Commentary: "Sorting Through Online Educational Training Systems "
Finding Virtual Learning Technology Answers. Parents and teachers are finding a proliferation of virtual remediation to acceleration brain training programs promising fast and optimum gains in learning reading, math, and science that are research based. It is difficult to believe these promises, as most often the program designers do not have a background in classroom implementation let alone e-Learning implementation, which is totally different form pure classroom teaching.
Many virtual learning entrepreneurs come from backgrounds of scientists and somewhat related fields to education like optometry (testing vision), psychiatry, psychology, and medicine pediatrics (medically treating the whole child, and prescribing stimulant medications). Others are business and technology product development entrepreneurs who have never worked in a classroom, and understand technology delivery parameters, but not how children/adults actually learn and retain information so that it will transfer into real life productivity.
It is most unusual to find a combination of the three (business and education/special education, and then additionally, scientist/researcher). This is because it takes years to form this knowledge-based and insightful professional level.

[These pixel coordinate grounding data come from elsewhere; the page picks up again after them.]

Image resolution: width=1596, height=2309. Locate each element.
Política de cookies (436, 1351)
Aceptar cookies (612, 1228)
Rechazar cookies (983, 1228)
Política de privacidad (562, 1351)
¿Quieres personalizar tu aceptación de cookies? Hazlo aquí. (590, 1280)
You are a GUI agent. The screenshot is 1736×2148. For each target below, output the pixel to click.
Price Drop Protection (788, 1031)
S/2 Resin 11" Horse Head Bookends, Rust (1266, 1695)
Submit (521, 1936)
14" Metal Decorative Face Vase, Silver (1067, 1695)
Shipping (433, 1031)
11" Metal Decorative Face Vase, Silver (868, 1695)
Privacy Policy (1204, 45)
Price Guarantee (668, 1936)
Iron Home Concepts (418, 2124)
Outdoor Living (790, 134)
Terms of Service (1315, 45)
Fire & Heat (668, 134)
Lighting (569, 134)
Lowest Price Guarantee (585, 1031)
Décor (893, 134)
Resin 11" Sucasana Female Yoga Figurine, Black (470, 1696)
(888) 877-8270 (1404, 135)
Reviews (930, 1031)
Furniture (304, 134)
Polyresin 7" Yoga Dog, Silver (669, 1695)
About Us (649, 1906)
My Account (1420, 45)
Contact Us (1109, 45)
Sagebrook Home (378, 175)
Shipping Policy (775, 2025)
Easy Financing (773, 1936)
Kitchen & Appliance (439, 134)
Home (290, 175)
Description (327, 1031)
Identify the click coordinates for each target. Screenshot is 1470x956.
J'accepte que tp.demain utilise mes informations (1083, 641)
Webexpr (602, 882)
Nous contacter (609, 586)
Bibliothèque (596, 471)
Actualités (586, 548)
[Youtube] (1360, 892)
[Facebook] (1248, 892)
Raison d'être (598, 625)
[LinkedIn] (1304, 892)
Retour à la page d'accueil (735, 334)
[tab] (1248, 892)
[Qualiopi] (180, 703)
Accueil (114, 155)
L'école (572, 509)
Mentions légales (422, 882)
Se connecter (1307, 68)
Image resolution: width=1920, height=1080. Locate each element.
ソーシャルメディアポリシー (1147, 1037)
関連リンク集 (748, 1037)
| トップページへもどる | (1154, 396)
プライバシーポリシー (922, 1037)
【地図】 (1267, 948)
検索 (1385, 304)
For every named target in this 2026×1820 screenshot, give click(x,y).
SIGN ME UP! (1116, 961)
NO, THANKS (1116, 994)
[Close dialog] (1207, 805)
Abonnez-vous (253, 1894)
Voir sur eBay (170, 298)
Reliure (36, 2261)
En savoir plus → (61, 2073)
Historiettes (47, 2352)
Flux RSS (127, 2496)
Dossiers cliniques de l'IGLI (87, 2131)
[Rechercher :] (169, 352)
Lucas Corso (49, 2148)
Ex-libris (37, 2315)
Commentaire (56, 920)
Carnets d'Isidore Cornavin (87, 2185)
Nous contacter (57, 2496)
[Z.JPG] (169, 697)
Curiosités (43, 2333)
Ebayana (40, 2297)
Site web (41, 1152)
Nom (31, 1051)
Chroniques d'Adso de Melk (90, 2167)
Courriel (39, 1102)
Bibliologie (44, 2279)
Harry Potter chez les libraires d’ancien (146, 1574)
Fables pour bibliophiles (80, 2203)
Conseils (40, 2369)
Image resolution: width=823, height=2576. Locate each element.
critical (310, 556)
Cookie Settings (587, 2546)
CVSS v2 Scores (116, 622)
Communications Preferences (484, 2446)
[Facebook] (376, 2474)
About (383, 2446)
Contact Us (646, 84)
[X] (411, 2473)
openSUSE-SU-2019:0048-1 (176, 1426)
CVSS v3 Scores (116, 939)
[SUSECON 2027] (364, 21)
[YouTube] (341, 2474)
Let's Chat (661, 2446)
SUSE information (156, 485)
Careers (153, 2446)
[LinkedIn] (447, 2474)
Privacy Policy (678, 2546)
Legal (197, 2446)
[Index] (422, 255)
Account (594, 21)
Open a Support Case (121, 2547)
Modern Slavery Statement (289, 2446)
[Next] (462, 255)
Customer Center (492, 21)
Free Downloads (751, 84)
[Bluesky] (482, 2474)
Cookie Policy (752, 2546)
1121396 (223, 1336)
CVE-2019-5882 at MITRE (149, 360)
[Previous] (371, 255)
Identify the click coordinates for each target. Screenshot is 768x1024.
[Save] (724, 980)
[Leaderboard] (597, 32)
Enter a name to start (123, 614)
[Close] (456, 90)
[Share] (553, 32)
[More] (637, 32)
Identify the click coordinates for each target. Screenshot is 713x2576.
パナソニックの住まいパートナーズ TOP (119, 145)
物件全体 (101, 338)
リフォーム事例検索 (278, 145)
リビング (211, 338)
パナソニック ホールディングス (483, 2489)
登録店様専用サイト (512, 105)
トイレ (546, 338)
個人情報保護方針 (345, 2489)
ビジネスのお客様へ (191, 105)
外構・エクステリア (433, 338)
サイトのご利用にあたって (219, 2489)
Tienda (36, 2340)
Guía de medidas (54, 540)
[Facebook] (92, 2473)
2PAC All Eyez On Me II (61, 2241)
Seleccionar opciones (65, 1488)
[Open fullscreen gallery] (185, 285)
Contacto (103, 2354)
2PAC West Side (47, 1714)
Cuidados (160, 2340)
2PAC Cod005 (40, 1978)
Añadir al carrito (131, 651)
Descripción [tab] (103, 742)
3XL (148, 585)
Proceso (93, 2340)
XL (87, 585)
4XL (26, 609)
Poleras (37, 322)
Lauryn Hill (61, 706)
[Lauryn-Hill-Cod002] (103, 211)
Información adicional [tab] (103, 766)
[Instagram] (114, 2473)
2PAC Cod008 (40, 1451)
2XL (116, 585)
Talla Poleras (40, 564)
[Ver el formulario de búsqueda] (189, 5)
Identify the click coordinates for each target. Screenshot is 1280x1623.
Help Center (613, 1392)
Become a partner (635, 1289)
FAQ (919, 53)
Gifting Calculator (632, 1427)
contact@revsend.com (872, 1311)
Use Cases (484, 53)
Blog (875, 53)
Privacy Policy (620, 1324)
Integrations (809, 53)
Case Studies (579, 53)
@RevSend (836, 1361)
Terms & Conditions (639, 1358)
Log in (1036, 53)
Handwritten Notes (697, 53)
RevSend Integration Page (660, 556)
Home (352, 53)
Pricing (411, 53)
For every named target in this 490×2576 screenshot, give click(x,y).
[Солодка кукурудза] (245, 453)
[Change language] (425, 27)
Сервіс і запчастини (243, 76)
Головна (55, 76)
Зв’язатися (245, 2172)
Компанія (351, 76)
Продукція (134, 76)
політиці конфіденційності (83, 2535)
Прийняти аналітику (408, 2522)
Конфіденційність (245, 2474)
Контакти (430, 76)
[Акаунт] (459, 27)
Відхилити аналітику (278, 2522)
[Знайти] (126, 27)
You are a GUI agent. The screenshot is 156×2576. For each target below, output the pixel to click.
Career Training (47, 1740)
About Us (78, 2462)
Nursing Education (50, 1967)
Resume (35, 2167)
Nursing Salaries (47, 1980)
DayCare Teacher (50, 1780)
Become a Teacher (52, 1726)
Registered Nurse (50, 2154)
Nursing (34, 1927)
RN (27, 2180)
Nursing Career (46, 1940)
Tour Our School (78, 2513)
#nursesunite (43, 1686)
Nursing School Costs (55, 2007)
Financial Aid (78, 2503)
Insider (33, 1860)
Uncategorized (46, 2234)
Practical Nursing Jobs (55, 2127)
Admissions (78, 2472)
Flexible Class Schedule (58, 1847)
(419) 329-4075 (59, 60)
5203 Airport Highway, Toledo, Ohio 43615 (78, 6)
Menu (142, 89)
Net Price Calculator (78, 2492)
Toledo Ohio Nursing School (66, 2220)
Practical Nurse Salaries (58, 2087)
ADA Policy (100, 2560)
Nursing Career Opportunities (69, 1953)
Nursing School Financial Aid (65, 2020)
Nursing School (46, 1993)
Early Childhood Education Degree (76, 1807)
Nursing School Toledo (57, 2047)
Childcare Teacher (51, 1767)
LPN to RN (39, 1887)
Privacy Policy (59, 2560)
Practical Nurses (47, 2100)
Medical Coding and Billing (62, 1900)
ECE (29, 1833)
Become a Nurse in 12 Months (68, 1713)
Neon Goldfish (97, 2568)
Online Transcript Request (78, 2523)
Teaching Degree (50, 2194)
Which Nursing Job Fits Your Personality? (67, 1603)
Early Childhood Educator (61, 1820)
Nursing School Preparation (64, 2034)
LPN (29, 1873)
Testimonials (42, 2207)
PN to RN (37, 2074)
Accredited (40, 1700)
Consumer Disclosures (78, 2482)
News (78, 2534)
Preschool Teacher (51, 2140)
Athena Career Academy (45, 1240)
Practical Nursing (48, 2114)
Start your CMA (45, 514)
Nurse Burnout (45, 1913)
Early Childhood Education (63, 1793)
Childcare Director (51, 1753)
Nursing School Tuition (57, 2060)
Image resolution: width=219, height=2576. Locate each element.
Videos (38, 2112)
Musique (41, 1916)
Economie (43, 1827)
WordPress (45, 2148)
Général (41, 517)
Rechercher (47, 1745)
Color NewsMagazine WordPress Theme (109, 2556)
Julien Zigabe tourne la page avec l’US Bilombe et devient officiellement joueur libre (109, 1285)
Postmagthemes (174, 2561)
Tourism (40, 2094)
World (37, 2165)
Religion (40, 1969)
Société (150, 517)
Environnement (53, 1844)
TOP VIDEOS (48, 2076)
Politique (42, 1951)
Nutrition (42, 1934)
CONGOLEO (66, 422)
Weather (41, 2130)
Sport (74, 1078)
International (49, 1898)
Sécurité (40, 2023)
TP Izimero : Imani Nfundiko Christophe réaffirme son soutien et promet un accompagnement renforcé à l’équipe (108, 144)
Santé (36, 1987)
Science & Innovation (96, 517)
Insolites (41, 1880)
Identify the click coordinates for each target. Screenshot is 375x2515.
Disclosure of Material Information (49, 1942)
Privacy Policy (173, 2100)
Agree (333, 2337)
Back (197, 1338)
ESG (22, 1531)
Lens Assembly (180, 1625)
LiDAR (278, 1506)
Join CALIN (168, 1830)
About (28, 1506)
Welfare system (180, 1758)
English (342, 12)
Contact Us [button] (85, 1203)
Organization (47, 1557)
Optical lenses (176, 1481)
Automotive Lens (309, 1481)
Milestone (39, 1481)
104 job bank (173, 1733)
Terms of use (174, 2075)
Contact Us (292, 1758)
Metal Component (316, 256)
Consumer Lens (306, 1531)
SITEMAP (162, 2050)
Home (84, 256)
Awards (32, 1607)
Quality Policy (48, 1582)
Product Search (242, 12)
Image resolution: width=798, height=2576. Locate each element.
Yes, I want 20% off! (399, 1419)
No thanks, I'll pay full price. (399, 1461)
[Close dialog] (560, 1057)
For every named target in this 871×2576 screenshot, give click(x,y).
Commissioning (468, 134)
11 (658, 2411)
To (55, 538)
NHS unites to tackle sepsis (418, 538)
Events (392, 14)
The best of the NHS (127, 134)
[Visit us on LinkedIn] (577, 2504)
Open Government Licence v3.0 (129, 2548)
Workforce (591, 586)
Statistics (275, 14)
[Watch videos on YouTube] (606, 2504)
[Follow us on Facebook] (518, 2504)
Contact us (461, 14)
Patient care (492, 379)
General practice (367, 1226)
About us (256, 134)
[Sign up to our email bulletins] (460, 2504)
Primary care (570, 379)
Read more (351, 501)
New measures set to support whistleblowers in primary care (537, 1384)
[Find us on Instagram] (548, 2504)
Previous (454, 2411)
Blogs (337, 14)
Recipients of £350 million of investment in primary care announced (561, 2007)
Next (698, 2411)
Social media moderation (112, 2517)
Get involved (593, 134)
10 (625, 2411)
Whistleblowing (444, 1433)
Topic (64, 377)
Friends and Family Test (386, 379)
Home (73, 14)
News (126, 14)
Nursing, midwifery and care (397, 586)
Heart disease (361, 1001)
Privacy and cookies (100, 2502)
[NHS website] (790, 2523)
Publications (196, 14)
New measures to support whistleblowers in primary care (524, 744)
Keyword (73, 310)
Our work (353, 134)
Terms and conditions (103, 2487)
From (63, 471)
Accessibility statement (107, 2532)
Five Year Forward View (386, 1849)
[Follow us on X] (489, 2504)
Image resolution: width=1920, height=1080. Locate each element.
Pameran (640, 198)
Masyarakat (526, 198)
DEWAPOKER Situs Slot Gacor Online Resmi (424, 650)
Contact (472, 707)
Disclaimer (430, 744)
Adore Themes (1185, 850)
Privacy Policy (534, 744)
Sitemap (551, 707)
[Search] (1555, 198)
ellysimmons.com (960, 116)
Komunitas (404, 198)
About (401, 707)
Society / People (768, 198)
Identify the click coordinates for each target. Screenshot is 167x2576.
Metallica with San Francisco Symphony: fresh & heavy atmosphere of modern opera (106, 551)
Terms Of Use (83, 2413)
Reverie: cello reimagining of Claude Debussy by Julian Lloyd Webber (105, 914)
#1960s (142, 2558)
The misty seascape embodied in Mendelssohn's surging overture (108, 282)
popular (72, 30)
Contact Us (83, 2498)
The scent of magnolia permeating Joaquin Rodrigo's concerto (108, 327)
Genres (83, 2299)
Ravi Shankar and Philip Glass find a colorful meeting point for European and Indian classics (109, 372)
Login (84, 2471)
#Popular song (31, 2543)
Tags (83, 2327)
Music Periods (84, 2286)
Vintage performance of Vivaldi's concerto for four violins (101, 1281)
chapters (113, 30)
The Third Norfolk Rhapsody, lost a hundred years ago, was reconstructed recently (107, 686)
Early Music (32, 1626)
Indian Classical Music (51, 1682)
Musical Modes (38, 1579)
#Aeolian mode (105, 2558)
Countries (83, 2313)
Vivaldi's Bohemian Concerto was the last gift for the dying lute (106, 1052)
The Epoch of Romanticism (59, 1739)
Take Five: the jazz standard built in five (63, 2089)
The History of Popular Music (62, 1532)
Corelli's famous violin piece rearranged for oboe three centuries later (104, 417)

Program providers claim they are backed by longitudinal research, (whose, theirs?) but this can take a multitude of forms, as they loosely cite other researcher’s work that has entirely different parameters and findings, including that through science learning the brain is plastic (the learner can absorb new material at any age, and at any time). This statement is true, but only under certain conditions and procedures.
Training programs that have longitudinal claims are usually one-to-two year follow-ups at best, not multiple years, or what happened to the same trained students years later. This is because a longitudinal study takes six to nine years, and then requires additional follow-up heuristic research, and the exact same experimental subjects students are rarely available for analyses as time goes on.
I had to abandon several research studies with inner city schools, as I was informed that seldom do their students remain in place two semesters in a row. This leaves little opportunity for pre-and post-testing, let alone 1-3 year longitudinal testing, which I have been fortunately able to obtain.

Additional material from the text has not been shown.